What the exercise asks:
Lay out the lines between the line holding "Given: Select the Email Address list item" and the line holding "500x381 pixels. click(x=59, y=216)", inclusive, as a JSON list of strings with one string per line and blank lines omitted.

[Stored items from a collection]
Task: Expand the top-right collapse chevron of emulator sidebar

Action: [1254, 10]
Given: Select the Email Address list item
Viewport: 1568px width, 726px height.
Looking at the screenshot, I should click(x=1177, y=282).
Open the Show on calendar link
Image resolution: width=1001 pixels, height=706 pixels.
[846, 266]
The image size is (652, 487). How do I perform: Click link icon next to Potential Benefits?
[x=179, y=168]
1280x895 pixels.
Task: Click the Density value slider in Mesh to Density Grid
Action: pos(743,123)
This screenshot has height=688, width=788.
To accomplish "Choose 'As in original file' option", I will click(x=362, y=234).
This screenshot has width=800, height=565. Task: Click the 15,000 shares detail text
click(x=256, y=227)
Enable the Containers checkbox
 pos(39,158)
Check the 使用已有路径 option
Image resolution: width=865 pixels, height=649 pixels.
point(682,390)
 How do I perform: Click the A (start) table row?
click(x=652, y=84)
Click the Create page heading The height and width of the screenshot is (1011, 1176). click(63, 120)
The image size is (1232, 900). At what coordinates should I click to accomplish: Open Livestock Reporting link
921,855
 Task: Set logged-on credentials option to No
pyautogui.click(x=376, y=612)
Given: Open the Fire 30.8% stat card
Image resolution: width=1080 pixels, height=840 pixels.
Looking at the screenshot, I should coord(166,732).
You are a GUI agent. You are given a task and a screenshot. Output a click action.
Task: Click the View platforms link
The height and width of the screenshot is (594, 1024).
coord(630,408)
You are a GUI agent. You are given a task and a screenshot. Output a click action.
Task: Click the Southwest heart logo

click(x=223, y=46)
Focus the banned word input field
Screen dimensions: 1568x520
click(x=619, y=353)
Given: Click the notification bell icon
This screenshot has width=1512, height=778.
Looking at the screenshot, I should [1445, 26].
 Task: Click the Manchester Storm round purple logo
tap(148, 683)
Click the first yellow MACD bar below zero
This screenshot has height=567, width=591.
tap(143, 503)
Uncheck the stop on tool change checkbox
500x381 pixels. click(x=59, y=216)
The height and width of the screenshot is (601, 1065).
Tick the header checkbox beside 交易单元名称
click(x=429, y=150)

The answer:
[
  "Given: Select the Email Address list item",
  "Viewport: 1568px width, 726px height.",
  "Looking at the screenshot, I should click(x=1177, y=282).",
  "Open the Show on calendar link",
  "Image resolution: width=1001 pixels, height=706 pixels.",
  "[846, 266]",
  "The image size is (652, 487). How do I perform: Click link icon next to Potential Benefits?",
  "[x=179, y=168]",
  "1280x895 pixels.",
  "Task: Click the Density value slider in Mesh to Density Grid",
  "Action: pos(743,123)",
  "This screenshot has height=688, width=788.",
  "To accomplish \"Choose 'As in original file' option\", I will click(x=362, y=234).",
  "This screenshot has width=800, height=565. Task: Click the 15,000 shares detail text",
  "click(x=256, y=227)",
  "Enable the Containers checkbox",
  " pos(39,158)",
  "Check the 使用已有路径 option",
  "Image resolution: width=865 pixels, height=649 pixels.",
  "point(682,390)",
  " How do I perform: Click the A (start) table row?",
  "click(x=652, y=84)",
  "Click the Create page heading The height and width of the screenshot is (1011, 1176). click(63, 120)",
  "The image size is (1232, 900). At what coordinates should I click to accomplish: Open Livestock Reporting link",
  "921,855",
  " Task: Set logged-on credentials option to No",
  "pyautogui.click(x=376, y=612)",
  "Given: Open the Fire 30.8% stat card",
  "Image resolution: width=1080 pixels, height=840 pixels.",
  "Looking at the screenshot, I should coord(166,732).",
  "You are a GUI agent. You are given a task and a screenshot. Output a click action.",
  "Task: Click the View platforms link",
  "The height and width of the screenshot is (594, 1024).",
  "coord(630,408)",
  "You are a GUI agent. You are given a task and a screenshot. Output a click action.",
  "Task: Click the Southwest heart logo",
  "click(x=223, y=46)",
  "Focus the banned word input field",
  "Screen dimensions: 1568x520",
  "click(x=619, y=353)",
  "Given: Click the notification bell icon",
  "This screenshot has width=1512, height=778.",
  "Looking at the screenshot, I should [1445, 26].",
  " Task: Click the Manchester Storm round purple logo",
  "tap(148, 683)",
  "Click the first yellow MACD bar below zero",
  "This screenshot has height=567, width=591.",
  "tap(143, 503)",
  "Uncheck the stop on tool change checkbox",
  "500x381 pixels. click(x=59, y=216)"
]